The talks between the BC Teachers’ Federation and the province have stalled due to being too far apart, according to veteran mediator Vince Ready.
As of the last disclosed details on the proposals by the two parties, where do things currently stand?
The BCTF asked for wage increases and a benefit fund that would amount to a 14.5 per cent increase, according to the government negotiators. They are also asking for a $5,000 signing bonus and a $225 million fund over five years to cover additional costs.
An increase in health benefits for teachers would include: $3,000 of massage therapy per year and the inclusion of fertility drugs. An improvement to the dental plan, continuation of benefits for dependents 12 months after a teacher’s death, a for teachers on long-term disability to get the same benefits coverage as those who are still working would also be included.
In a recent press conference following the stalled talks, BCTF president Jim Iker said they removed over $100 million from their proposal but there were no specifics on where those reductions would occur.

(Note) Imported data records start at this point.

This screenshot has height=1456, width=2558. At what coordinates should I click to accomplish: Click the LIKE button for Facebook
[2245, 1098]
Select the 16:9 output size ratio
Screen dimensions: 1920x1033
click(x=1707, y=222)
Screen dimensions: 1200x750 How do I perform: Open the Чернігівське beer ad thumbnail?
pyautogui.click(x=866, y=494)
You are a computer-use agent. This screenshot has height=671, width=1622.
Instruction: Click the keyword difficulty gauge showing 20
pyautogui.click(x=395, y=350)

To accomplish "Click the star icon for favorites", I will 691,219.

The province has offered a seven per cent wage over six years, not compounded. It also includes an Economic Stability Dividend in four installments. If the contract term is extended from six to seven years, teachers would get an additional wage increase of 0.5 per cent in July 2019 and one per cent in May 2020. They have not disclosed any information on benefits.
When it comes to classroom conditions, there are also significant differences. The government has proposed a $75 million annual learning improvement fund; which is one-third of the BCTF’s proposal of $225 million yearly to be used only for hiring additional teachers.